Dans un contexte de normalisation progressive des conditions financières internationales, mais encore marqué par un accès coûteux aux marchés obligataires, l’Angola poursuit une stratégie prudente de gestion de sa dette. L’objectif affiché : assurer ses besoins de liquidité à moindre coût tout en évitant de nouvelles émissions d’eurobonds à des taux élevés. C’est dans cette logique que Luanda a annoncé, le 13 janvier 2026, la prolongation et l’extension d’une facilité de financement conclue avec JPMorgan Chase.
Selon le ministère angolais des Finances, cet accord est désormais étendu pour une durée de trois ans, jusqu’en 2028, et voit son enveloppe portée de 1 milliard à 1,5 milliard de dollars, grâce à un apport additionnel de 500 millions de dollars. Initialement mise en place en 2024 pour une durée de douze mois, cette facilité s’inscrit désormais dans un horizon de moyen terme.
Le financement est structuré sous la forme d’un Total Return Swap (TRS), un instrument financier permettant à l’État angolais d’accéder à des liquidités en utilisant ses obligations souveraines comme collatéral, sans procéder à une émission directe sur les marchés internationaux. Cette approche offre à Luanda une plus grande flexibilité financière dans un environnement où le coût du financement externe demeure élevé pour plusieurs économies africaines.
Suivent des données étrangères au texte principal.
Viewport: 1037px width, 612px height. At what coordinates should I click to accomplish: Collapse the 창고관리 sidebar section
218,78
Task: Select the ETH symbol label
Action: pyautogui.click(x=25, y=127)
Sur le plan des conditions financières, le gouvernement souligne une amélioration notable. Le taux d’intérêt appliqué à la nouvelle facilité est inférieur à 8 %, contre près de 9 % lors de l’accord initial. Il reste également en deçà du rendement de l’eurobond émis par l’Angola en octobre 2025, qui s’était établi dans une fourchette comprise entre 9,25 % et 9,78 % pour un montant levé d’environ 1,75 milliard de dollars.
L’accord reste toutefois adossé à un mécanisme de collatéralisation en obligations souveraines, qui expose l’État aux fluctuations de marché. En avril 2025, une baisse des cours avait ainsi entraîné un appel de marge de 200 millions de dollars, montant qui a ensuite été restitué après le redressement des obligations. Les autorités estiment néanmoins que ce risque reste maîtrisé au regard des bénéfices en matière de coût et de flexibilité.
D’autres économies émergentes africaines, notamment le Sénégal, le Gabon et le Cameroun, ont elles aussi privilégié des mécanismes de financement alternatifs, tels que les placements privés et autres transactions dites « hors marché », afin de mieux structurer leur dette et d’en lisser le profil de remboursement.
En Angola, le ratio dette publique/PIB s’établissait autour de 70 % en 2024. Les autorités financières estiment toutefois que le niveau de risque attribué au pays par les investisseurs demeure excessif au regard de ses fondamentaux macroéconomiques et de sa capacité effective à honorer ses engagements.